Given the reported role for costimulatory molecules and IL-12 in promoting high avidity CTL (7), we tested whether the presence of these DC-derived signals might explain the selective generation of high avidity cells in this model. However, BMDC from CD80/86-, ICAM-1-, IL-15-, or p35-deficient animals all failed to generate CTL with differences in avidity (data not shown). Therefore, none of these molecules independently was responsible for the selective generation of high avidity cells by DC.

It has recently been shown that the immunological synapse formed by naive T cells following encounter with DC differs from the iconic bulls-eye pattern formed following interaction with B cells. T cells conjugated to DC preferentially form multifocal immunological synapses (for review see Ref. 20). Such changes have the potential to significantly impact the nature of the signal delivered, either quantitatively or qualitatively.
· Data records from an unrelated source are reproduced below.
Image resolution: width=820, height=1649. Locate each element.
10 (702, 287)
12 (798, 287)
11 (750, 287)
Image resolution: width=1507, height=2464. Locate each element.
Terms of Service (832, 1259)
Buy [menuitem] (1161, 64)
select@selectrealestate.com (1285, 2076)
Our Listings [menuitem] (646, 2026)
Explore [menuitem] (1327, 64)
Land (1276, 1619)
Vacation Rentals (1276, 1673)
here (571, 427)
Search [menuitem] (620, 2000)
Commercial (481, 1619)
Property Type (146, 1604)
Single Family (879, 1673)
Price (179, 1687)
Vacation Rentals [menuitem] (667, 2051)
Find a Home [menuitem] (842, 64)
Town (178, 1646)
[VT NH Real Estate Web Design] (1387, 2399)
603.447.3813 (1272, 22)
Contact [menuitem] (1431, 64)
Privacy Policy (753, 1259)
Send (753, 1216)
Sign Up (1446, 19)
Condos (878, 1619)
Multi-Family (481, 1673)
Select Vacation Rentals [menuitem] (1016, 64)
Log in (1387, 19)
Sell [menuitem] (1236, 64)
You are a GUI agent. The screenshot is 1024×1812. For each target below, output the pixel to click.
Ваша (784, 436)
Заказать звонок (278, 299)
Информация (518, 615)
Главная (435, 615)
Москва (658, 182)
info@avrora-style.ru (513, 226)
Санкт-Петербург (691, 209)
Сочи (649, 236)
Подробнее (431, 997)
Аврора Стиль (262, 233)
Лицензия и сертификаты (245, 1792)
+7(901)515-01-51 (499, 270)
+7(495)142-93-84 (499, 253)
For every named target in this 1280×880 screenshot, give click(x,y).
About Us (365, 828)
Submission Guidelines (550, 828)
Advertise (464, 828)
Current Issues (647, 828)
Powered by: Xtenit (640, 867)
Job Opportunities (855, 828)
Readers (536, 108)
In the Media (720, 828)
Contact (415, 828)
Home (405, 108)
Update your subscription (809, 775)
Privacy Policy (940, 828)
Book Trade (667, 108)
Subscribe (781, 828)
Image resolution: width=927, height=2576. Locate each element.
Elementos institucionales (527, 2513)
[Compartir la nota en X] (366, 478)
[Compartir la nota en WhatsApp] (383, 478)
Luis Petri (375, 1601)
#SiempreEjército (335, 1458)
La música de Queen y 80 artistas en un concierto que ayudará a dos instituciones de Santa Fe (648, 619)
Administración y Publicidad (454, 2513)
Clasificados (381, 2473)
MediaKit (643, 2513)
Additionally, the kinetics of TCR signaling within T cells appears to be different upon conjugation with a professional vs nonprofessional APC. Delon et al. showed that naive T cells in conjugate with DC fluxed Ca⁺² with increased kinetics compared with resting B cells (21). Additionally, with regard to the length of time T cells are in conjugate with the APC, previous studies have shown that contacts between mature DC are more transient and dynamic compared to those with resting B cells (22). It is tempting to speculate that these transient contacts fail to result in the signal strength that may be required for the induction of low avidity or that the additional signaling through costimulatory molecules or cytokine receptors produces a unique signaling pattern protecting the cells from the consequences of encountering high levels of pMHC such as death or differentiation into low avidity CTL.

The results from our study shed light on a previously published report from Bullock et al. (23). In that study, DC pulsed with a high vs low concentration of peptide were used to immunize mice. No differences in avidity were detected in populations generated by immunization with DC pulsed with high vs low peptide levels. However, whether the failure to generate cells of disparate avidity was the result of in vitro vs in vivo differences or in the nature of the APC was unknown. Our data support the latter. The ability of DC to promote the generation of high avidity cells even in the presence of high levels of Ag could be of significant benefit, as the level of Ag presented by DC may not reflect that which would be encountered in the periphery. Such divergence in Ag levels could result from cell type-specific differences in permissivity to infection. The preferential generation of high avidity cells by DC would promote an optimally effective population as the default. In this scenario, if the level of presented peptide were significantly higher in the periphery, effectors would retain the capacity to down-modulate their avidity to protect against apoptosis (24). Such a system would promote optimal recognition and thus clearance by CTL.

We thank Dr. Ron Germain for provision of the 25.D1.16 hybridoma. We appreciate the helpful comments of Dr. Sharad Sharma and Dr. Marlena Wescott.

The authors have no financial conflict of interest.